* _Tarea 1_
Convierte en una tabla Markdown las líneas de los registros desde la línea que contiene "The width and height of the screenshot is (685, 474)." hasta la que contiene "[x=325, y=10]", ambas incluidas, y omite las líneas en blanco. Usa las columnas «Número» y «Línea del registro».

Hay un yo que registra, que ausculta, que posa su mirada y a continuación pregunta, conjetura. Casi siempre aparece filtrando esa mirada un ínfimo dolor, por lo que ya no está, por lo que huye, por lo que inevitablemente perecerá, y es justamente en ese trance íntimo cuando despunta la belleza. Hace falta ese paisaje pobre, de pocos elementos, de restos secos, para que algo pueda arder. Como la estepa, como el polvo o el viento, las pequeñas señales o los cambios del día, lo que importa es todo eso que “parece insignificante / pero es llamativa / su voluntad”.

* _Tarea 2_
Responde a estas preguntas sobre el extracto del documento:
(a) ¿Qué hace el yo a continuación de posar su mirada?
(b) ¿Qué aparece casi siempre filtrando esa mirada?
(c) ¿Cómo es el paisaje que hace falta para que algo pueda arder?

* _Datos proporcionados_
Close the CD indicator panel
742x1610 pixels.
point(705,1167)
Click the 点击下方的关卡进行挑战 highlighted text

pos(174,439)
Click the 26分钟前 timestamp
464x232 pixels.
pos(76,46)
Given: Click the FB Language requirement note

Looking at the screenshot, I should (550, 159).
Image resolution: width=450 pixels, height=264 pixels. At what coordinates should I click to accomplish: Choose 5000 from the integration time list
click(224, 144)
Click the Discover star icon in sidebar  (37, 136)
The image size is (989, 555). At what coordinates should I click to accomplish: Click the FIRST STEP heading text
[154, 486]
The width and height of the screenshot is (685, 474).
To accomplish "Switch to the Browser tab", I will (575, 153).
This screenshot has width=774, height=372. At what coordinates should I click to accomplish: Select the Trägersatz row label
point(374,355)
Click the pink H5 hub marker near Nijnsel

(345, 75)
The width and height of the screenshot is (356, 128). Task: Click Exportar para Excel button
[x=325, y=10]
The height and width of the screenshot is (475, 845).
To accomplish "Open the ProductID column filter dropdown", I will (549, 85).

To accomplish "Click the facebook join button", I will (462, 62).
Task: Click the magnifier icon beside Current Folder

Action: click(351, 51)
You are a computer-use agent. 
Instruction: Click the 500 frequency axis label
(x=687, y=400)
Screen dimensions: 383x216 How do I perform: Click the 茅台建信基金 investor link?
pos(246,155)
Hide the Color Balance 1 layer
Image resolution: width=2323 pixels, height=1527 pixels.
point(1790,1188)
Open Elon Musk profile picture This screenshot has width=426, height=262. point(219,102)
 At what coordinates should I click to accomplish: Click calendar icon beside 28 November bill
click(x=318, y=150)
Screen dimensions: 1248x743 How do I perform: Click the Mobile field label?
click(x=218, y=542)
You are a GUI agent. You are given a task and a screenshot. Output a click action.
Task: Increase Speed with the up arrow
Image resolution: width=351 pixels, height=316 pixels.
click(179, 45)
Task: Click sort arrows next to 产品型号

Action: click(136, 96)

* _Respuesta escrita 1_
| Número | Línea del registro |
|---|---|
| 1 | The width and height of the screenshot is (685, 474). |
| 2 | To accomplish "Switch to the Browser tab", I will (575, 153). |
| 3 | This screenshot has width=774, height=372. At what coordinates should I click to accomplish: Select the Trägersatz row label |
| 4 | point(374,355) |
| 5 | Click the pink H5 hub marker near Nijnsel |
| 6 | (345, 75) |
| 7 | The width and height of the screenshot is (356, 128). Task: Click Exportar para Excel button |
| 8 | [x=325, y=10] |

* _Respuesta escrita 2_
(a) Pregunta y conjetura.
(b) Un ínfimo dolor.
(c) Es un paisaje pobre, de pocos elementos y de restos secos.